Q restricted rewrite system:
The TRS R consists of the following rules:

and(true, X) → activate(X)
and(false, Y) → false
if(true, X, Y) → activate(X)
if(false, X, Y) → activate(Y)
add(0, X) → activate(X)
add(s(X), Y) → s(n__add(activate(X), activate(Y)))
first(0, X) → nil
first(s(X), cons(Y, Z)) → cons(activate(Y), n__first(activate(X), activate(Z)))
from(X) → cons(activate(X), n__from(n__s(activate(X))))
add(X1, X2) → n__add(X1, X2)
first(X1, X2) → n__first(X1, X2)
from(X) → n__from(X)
s(X) → n__s(X)
activate(n__add(X1, X2)) → add(activate(X1), X2)
activate(n__first(X1, X2)) → first(activate(X1), activate(X2))
activate(n__from(X)) → from(X)
activate(n__s(X)) → s(X)
activate(X) → X

Q is empty.

(1) DependencyPairsProof (EQUIVALENT transformation)

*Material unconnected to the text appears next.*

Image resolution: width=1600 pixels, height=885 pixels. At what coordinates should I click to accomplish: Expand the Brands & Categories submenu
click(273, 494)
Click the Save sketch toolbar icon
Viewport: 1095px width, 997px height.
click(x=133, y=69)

Using Dependency Pairs [AG00,LPAR04] we result in the following initial DP problem.

(2) Obligation:

Q DP problem:
The TRS P consists of the following rules:

AND(true, X) → ACTIVATE(X)
IF(true, X, Y) → ACTIVATE(X)
IF(false, X, Y) → ACTIVATE(Y)
ADD(0, X) → ACTIVATE(X)
ADD(s(X), Y) → S(n__add(activate(X), activate(Y)))
ADD(s(X), Y) → ACTIVATE(X)
ADD(s(X), Y) → ACTIVATE(Y)
FIRST(s(X), cons(Y, Z)) → ACTIVATE(Y)
FIRST(s(X), cons(Y, Z)) → ACTIVATE(X)
FIRST(s(X), cons(Y, Z)) → ACTIVATE(Z)
FROM(X) → ACTIVATE(X)
ACTIVATE(n__add(X1, X2)) → ADD(activate(X1), X2)
ACTIVATE(n__add(X1, X2)) → ACTIVATE(X1)
ACTIVATE(n__first(X1, X2)) → FIRST(activate(X1), activate(X2))
ACTIVATE(n__first(X1, X2)) → ACTIVATE(X1)
ACTIVATE(n__first(X1, X2)) → ACTIVATE(X2)
ACTIVATE(n__from(X)) → FROM(X)
ACTIVATE(n__s(X)) → S(X)

The TRS R consists of the following rules:

and(true, X) → activate(X)
and(false, Y) → false
if(true, X, Y) → activate(X)
if(false, X, Y) → activate(Y)
add(0, X) → activate(X)
add(s(X), Y) → s(n__add(activate(X), activate(Y)))
first(0, X) → nil
first(s(X), cons(Y, Z)) → cons(activate(Y), n__first(activate(X), activate(Z)))
from(X) → cons(activate(X), n__from(n__s(activate(X))))
add(X1, X2) → n__add(X1, X2)
first(X1, X2) → n__first(X1, X2)
from(X) → n__from(X)
s(X) → n__s(X)
activate(n__add(X1, X2)) → add(activate(X1), X2)
activate(n__first(X1, X2)) → first(activate(X1), activate(X2))
activate(n__from(X)) → from(X)
activate(n__s(X)) → s(X)
activate(X) → X

Q is empty.
We have to consider all minimal (P,Q,R)-chains.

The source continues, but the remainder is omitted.